[Begin Record extracts]

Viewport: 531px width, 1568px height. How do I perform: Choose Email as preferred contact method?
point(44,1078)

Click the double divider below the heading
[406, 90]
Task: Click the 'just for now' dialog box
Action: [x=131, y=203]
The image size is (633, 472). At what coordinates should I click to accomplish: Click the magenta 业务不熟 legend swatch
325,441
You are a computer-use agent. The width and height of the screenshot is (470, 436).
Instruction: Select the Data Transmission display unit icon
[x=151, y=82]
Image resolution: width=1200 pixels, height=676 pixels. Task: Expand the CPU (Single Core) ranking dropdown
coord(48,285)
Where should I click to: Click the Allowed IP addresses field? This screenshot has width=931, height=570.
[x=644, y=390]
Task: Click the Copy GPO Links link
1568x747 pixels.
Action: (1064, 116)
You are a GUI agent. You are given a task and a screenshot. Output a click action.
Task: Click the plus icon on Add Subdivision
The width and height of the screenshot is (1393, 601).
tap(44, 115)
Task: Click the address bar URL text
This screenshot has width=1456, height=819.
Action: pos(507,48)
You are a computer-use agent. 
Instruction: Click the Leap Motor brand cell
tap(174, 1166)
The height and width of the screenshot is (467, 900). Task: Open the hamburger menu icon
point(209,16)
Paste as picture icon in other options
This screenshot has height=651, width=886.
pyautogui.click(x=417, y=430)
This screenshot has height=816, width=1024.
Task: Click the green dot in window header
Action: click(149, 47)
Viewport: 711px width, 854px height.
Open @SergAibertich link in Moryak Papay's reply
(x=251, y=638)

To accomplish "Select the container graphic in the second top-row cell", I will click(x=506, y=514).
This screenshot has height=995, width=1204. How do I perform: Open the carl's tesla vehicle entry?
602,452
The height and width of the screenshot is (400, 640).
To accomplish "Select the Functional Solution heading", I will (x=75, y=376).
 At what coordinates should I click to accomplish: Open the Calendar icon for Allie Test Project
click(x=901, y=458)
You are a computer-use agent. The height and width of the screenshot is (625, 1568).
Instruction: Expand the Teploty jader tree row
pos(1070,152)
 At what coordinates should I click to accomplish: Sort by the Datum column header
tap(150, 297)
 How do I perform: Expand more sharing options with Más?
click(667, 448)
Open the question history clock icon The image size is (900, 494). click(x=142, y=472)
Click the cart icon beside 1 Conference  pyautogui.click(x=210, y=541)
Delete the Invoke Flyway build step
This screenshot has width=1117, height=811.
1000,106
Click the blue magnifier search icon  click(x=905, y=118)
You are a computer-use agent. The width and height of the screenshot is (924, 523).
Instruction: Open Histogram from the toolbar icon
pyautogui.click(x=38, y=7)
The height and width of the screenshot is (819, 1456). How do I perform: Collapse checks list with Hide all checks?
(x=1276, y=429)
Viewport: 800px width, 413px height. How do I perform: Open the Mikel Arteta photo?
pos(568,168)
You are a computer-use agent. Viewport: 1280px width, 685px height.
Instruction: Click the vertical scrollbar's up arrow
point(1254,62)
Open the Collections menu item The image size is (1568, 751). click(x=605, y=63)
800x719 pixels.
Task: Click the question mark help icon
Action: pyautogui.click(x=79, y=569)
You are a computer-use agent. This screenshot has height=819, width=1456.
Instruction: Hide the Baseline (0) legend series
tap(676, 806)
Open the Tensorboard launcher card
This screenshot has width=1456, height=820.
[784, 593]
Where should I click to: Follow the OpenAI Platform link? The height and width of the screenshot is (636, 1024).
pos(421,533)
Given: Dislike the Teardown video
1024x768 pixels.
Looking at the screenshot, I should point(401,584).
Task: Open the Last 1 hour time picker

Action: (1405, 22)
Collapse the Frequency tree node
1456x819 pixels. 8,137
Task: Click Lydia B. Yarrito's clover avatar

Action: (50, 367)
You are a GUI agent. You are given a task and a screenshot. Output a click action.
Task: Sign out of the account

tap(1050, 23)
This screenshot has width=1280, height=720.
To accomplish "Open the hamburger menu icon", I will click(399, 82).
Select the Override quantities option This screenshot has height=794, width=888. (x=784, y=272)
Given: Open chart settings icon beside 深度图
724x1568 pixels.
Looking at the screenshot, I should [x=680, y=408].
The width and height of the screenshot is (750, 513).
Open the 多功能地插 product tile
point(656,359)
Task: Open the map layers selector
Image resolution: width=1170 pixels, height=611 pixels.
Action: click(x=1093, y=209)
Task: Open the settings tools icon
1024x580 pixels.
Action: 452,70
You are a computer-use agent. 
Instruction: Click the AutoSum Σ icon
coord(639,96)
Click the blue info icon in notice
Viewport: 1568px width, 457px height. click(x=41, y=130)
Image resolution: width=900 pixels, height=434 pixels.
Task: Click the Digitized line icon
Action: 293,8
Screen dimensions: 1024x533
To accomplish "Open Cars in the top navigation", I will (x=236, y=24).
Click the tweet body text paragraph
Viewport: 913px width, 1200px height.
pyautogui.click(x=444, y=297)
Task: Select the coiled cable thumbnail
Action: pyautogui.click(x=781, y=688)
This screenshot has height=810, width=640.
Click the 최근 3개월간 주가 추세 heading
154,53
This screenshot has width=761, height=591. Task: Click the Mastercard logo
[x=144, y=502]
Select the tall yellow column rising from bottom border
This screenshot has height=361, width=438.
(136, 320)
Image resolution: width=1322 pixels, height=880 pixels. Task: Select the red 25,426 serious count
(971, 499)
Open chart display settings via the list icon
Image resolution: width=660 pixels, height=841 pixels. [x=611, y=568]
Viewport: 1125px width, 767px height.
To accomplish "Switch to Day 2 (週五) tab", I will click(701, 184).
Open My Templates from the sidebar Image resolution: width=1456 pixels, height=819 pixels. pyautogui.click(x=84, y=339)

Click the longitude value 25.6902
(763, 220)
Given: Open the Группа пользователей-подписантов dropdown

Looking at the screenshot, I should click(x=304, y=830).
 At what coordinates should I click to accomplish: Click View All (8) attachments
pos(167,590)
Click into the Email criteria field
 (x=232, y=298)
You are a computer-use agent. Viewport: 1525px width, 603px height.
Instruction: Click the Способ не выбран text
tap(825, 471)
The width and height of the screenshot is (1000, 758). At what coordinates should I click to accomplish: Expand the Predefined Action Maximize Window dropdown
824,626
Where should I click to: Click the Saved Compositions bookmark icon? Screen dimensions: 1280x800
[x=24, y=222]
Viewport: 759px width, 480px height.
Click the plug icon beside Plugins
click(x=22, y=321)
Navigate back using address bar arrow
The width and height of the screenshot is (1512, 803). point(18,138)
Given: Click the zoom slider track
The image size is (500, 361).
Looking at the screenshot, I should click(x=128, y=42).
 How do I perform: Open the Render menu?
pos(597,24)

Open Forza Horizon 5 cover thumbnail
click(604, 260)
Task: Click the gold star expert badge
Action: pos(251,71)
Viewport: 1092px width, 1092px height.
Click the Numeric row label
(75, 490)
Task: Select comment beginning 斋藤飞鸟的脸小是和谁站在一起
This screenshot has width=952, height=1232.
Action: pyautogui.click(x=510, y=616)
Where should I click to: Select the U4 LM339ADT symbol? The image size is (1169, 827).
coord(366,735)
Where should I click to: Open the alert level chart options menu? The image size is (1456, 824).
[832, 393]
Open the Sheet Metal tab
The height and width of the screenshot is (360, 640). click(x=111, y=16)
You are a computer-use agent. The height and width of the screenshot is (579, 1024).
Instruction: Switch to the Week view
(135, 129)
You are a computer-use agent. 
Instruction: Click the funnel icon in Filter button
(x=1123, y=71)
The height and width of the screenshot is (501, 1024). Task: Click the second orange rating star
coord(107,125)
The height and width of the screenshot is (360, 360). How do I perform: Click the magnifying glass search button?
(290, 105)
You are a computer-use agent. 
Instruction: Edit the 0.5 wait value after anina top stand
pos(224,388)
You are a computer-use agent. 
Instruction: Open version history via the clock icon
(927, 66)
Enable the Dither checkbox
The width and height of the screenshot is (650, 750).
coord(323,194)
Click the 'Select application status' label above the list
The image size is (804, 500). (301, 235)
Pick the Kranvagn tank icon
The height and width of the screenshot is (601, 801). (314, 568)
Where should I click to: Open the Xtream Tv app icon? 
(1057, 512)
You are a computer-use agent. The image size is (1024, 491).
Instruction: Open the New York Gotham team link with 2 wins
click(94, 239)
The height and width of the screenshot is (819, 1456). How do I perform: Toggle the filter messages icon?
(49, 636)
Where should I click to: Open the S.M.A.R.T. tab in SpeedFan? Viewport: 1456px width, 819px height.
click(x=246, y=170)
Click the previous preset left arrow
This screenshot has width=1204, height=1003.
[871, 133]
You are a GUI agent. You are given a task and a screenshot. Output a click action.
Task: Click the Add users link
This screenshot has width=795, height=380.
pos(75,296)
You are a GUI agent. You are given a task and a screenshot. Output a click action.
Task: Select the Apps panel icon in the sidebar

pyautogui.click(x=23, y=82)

[End Record extracts]

Task statement: Copy out the lines from the beginning of the entries above through the line containing "tap(174, 1166)", reproducing both ends without alteration.

Response:
Viewport: 531px width, 1568px height. How do I perform: Choose Email as preferred contact method?
point(44,1078)

Click the double divider below the heading
[406, 90]
Task: Click the 'just for now' dialog box
Action: [x=131, y=203]
The image size is (633, 472). At what coordinates should I click to accomplish: Click the magenta 业务不熟 legend swatch
325,441
You are a computer-use agent. The width and height of the screenshot is (470, 436).
Instruction: Select the Data Transmission display unit icon
[x=151, y=82]
Image resolution: width=1200 pixels, height=676 pixels. Task: Expand the CPU (Single Core) ranking dropdown
coord(48,285)
Where should I click to: Click the Allowed IP addresses field? This screenshot has width=931, height=570.
[x=644, y=390]
Task: Click the Copy GPO Links link
1568x747 pixels.
Action: (1064, 116)
You are a GUI agent. You are given a task and a screenshot. Output a click action.
Task: Click the plus icon on Add Subdivision
The width and height of the screenshot is (1393, 601).
tap(44, 115)
Task: Click the address bar URL text
This screenshot has width=1456, height=819.
Action: pos(507,48)
You are a computer-use agent. 
Instruction: Click the Leap Motor brand cell
tap(174, 1166)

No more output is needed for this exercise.